Can't use 14 yolks right away? Then cover them with water and store in an airtight container in the refrigerator; use within 2 or 3 days. Or, for each cup of yolks, stir in 1/2 teaspoon salt (for use in savory dishes) or 1 1/2 teaspoons sugar (for use in sweet dishes); place in several storage containers, label and freeze for up to a month.
Angel Food Cake
Serves 10 to 12
1 1/2 cups sifted cake flour
1 3/4 cups sugar
14 egg whites (from large eggs)
pinch of salt
1 teaspoon cream of tartar (optional)
2 teaspoons vanilla extract
1/2 teaspoon almond extract
1 teaspoon fresh lemon juice
Preheat oven to 300 degrees. Sift flour again into dry mixing bowl.
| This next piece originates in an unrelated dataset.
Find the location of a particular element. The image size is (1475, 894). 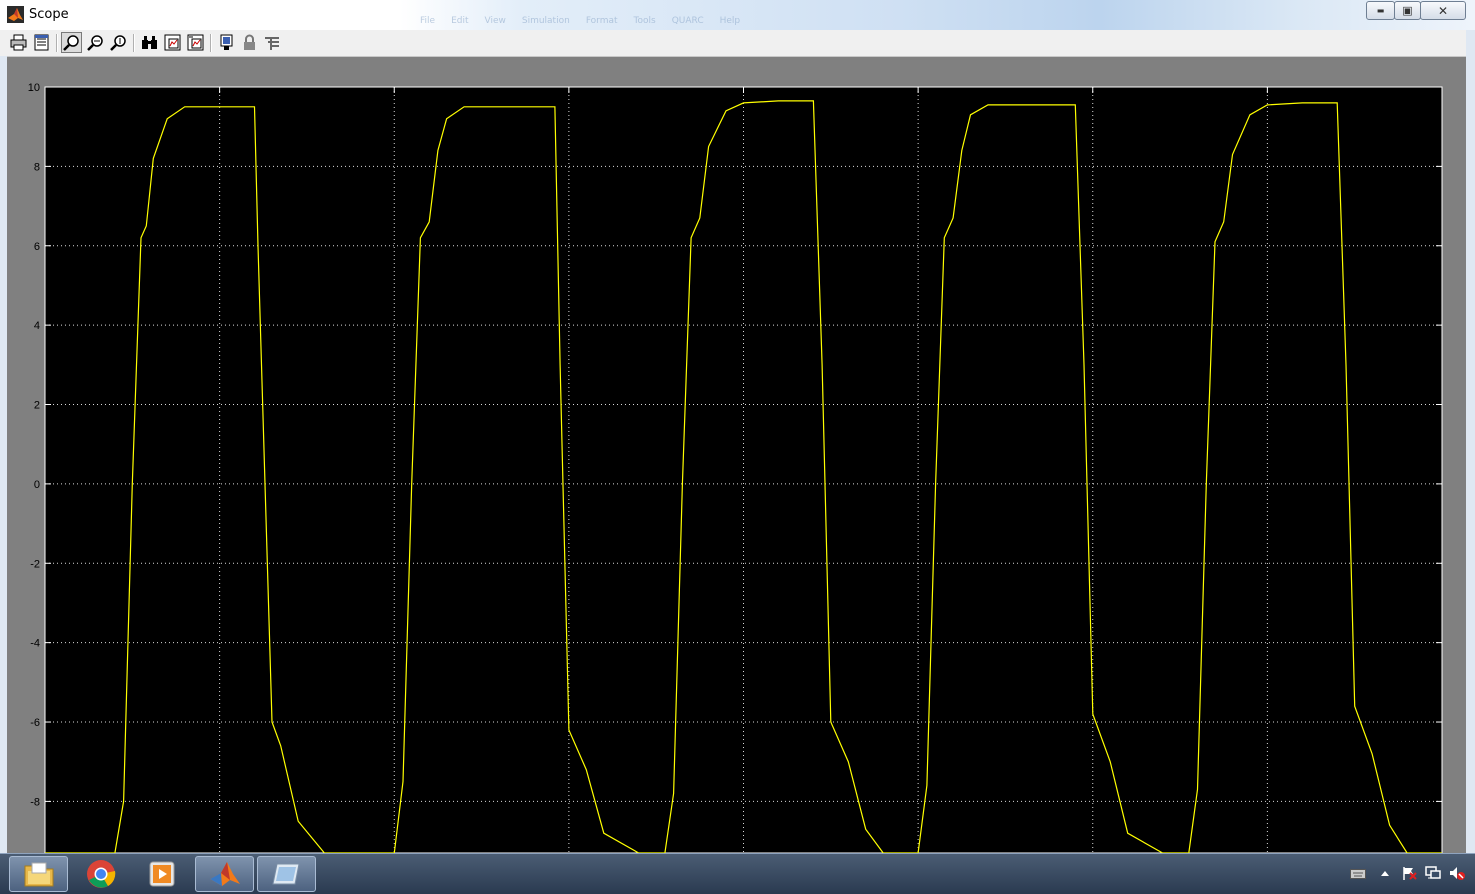

bg-menu-item: File is located at coordinates (428, 21).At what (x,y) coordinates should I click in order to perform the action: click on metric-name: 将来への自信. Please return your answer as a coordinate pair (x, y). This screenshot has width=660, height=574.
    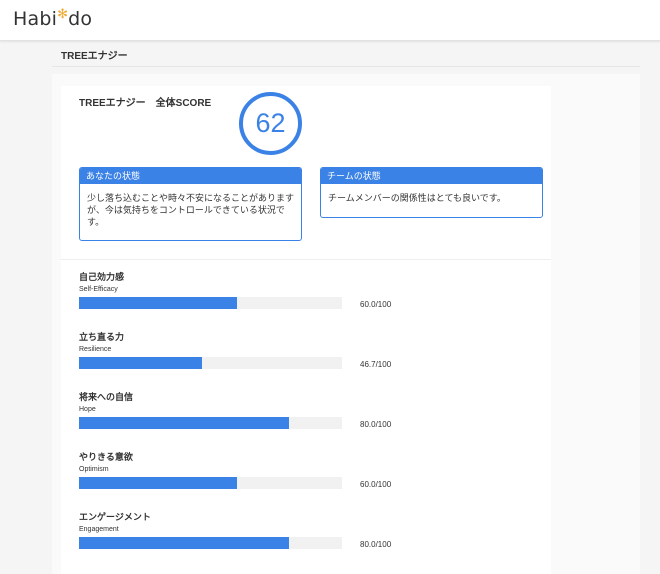
    Looking at the image, I should click on (106, 397).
Sift sugar into a separate bowl and set both aside.
In a clean copper or stainless-steel bowl, beat egg whites to soft peaks; add salt when whites are just foamy (if using stainless-steel bowl, also add cream of tartar at this point; none is needed with a copper bowl). Gently fold in sugar with a rubber spatula; fold in flour in 2 batches. Do not overmix.
Add vanilla and almond extracts and lemon juice. When all ingredients are incorporated, pour batter into an ungreased, 10-inch tube pan and smooth the top.
Bake until cake is a pale and creamy brown color, top springs back when gently pressed with finger, and a wooden skewer inserted in center comes out clean (about 1 hour). Cool upside down, inverting pan over the neck of a tall bottle.
To serve, gently remove from pan, releasing sides with a knife. When cool, cut cake with a serrated knife or break into pieces with two forks to avoid compressing cake. Serve with chocolate sauce or crushed fruit.